In the morning she does not stop to look out at the water. She goes up the stairs, removes her coat and buttons up the starch white shirt. She cuts open the burlap and empties the prawns into the sink. She starts to peel, yawning and waiting for the sun to wake her up. She drifts off into the motions of the work. The prawns ease her hands awake. She strips their shells so carefully now and has learned to love their smell. She drifts back into a time of peace, before she moved to Alaska, before she left her lover, before she could enjoy the simple rewards of human hands. There was a time like that before, months ago although it seemed much longer. The ocean distressed her at night—it’s gnawing and hissing through the window of her damp and tiny home kept her from resting untroubled. In her dreams it sucked her in. Fish whirled around her with plate-sized eyes and gaping mouths. The prawns swam beneath her, keeping her afloat with the speed of their strokes. She would reach her hands into the shoal and feel the creatures brush through her fingers. Don’t let me die here, she would ask, I have done so much for you. The darkness in the ocean roared around her.

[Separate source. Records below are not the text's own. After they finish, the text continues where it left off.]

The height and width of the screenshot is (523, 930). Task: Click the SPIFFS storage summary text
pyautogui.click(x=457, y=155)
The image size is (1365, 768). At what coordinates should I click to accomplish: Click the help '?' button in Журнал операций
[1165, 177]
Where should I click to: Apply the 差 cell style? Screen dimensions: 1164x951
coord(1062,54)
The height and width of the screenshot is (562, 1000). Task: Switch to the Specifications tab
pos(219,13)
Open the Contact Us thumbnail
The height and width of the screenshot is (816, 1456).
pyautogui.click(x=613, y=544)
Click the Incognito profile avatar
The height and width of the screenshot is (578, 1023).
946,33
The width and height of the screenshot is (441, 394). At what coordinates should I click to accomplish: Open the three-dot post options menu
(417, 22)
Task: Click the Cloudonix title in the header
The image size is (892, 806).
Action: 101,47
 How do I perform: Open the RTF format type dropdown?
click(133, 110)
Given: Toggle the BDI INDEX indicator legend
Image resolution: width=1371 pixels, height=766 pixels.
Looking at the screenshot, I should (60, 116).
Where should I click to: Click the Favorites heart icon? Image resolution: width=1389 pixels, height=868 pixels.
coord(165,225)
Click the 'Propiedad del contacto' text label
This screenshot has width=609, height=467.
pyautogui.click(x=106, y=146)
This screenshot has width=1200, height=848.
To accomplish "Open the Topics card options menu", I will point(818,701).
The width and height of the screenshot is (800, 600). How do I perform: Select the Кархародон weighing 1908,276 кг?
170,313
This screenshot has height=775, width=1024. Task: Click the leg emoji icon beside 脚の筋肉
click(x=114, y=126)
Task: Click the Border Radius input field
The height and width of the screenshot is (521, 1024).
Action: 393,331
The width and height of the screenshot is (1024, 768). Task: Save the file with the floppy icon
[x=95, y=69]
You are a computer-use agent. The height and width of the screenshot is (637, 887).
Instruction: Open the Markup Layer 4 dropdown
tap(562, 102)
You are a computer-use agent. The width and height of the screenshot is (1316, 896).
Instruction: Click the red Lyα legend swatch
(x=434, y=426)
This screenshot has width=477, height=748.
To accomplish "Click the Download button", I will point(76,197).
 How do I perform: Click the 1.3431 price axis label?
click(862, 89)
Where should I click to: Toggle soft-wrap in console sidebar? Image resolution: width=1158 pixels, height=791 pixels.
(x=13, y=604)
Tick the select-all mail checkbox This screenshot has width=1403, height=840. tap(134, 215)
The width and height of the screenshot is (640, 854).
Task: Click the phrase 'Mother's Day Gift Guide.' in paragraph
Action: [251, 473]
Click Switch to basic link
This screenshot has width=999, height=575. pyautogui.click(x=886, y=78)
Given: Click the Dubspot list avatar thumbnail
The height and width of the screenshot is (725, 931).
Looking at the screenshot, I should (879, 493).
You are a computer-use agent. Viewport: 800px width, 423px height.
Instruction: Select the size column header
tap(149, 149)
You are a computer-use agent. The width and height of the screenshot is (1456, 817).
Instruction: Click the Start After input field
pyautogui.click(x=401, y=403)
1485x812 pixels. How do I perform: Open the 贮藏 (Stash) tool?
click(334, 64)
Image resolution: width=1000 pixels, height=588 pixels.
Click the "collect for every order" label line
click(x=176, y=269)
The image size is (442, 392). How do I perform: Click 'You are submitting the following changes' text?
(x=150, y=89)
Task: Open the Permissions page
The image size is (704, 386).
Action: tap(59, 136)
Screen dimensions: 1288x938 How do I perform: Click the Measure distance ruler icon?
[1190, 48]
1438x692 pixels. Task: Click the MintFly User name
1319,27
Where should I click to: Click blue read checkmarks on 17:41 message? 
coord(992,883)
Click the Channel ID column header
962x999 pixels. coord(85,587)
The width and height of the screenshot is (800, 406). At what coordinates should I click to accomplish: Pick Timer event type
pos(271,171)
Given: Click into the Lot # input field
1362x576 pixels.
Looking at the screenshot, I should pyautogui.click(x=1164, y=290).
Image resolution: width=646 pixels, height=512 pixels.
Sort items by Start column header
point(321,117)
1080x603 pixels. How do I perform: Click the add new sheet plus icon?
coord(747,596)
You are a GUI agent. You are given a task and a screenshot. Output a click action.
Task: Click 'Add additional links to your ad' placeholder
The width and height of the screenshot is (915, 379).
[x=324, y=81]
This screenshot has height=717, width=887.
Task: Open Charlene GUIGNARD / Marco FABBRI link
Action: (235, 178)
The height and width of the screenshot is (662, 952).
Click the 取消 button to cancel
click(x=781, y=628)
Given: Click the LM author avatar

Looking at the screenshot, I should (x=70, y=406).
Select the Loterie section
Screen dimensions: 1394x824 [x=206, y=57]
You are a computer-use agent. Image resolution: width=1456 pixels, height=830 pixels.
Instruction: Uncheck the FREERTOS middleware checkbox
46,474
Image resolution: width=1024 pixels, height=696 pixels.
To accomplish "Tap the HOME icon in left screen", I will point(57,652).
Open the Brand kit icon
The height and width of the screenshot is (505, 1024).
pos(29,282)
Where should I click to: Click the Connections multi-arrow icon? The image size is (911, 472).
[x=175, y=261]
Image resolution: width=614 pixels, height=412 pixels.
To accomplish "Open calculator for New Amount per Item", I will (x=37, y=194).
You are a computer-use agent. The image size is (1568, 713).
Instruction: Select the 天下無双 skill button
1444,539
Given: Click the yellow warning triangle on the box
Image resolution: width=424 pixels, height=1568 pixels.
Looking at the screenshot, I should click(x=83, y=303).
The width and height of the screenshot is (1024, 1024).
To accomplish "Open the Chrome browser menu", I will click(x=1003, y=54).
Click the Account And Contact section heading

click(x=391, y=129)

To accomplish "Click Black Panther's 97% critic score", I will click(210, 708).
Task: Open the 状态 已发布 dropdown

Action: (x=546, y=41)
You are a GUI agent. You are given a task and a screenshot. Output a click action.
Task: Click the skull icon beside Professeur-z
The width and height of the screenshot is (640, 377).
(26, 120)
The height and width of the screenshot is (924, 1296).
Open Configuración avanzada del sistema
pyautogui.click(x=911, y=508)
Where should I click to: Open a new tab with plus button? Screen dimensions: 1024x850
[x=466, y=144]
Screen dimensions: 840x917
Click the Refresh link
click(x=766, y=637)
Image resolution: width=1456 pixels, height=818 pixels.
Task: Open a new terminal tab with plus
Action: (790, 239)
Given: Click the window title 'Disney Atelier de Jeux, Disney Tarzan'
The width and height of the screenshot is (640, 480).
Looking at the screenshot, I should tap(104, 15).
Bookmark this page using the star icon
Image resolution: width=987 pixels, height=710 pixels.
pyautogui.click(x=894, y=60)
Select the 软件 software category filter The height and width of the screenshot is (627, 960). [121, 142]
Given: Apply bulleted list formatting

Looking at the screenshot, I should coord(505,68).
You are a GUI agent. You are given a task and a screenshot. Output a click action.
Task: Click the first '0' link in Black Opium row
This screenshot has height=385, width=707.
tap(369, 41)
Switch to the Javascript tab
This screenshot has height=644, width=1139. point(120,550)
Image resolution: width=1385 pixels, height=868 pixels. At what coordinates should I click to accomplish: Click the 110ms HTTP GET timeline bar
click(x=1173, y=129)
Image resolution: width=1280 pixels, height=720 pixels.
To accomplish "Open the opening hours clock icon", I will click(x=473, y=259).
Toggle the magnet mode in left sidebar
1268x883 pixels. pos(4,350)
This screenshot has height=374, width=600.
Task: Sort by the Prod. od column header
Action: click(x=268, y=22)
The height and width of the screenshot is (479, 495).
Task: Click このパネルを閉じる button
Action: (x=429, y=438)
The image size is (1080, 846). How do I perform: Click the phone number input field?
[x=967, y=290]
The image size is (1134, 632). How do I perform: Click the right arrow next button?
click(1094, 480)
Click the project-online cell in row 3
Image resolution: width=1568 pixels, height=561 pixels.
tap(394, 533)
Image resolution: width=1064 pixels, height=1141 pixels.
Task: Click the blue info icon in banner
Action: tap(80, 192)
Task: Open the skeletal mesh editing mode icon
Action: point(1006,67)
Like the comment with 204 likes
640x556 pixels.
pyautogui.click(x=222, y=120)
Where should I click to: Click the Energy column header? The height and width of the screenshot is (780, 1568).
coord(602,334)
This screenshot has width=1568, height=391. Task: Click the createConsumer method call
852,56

The door banged shut downstairs and her boss came drudging up, hangover imposed upon his head. He grabbed a warm beer from storage and popped it open on the grill. He did not make his usual game of ‘dance for money’, but nursed his breakfast quietly. She kept at the prawns, counting when she saw the bottom layer spread out in the sink. It was the second day in a row the take-off of The Valiant had been and unreliable marker. When she could fit the last of the prawns into her cupped hands she rested to look out the window. The chaos and damage of the ships was there. Something on the beach looked distinguished from the standard tourist wreckage, and she leaned out the open window for a better look. A crowd of charter boat captains and crew were slowly walking towards a pile of objects. She thought they looked familiar in the distance but she couldn’t quite see far enough. Her boss leaned out with her for a second, but turned to run down the stairs. She followed him down, her hands still holding the unfinished prawns. On the beach they caught up to the crowd to see the washed-up cargo of The Valiant. The gorgeous nets hanging from the boat had been ripped from the side and carried back ashore. They were now clinging in a tangle to one of the wooded planks, almost more beautiful than before. Several of the twisted poles lay near a pile of life jackets and twinkling lures. They stood in the sparse crowd speechless. She opened her hands and the last of the prawns fell to the kicked-up oil-stained sand, finally released into their lapping mother of warning.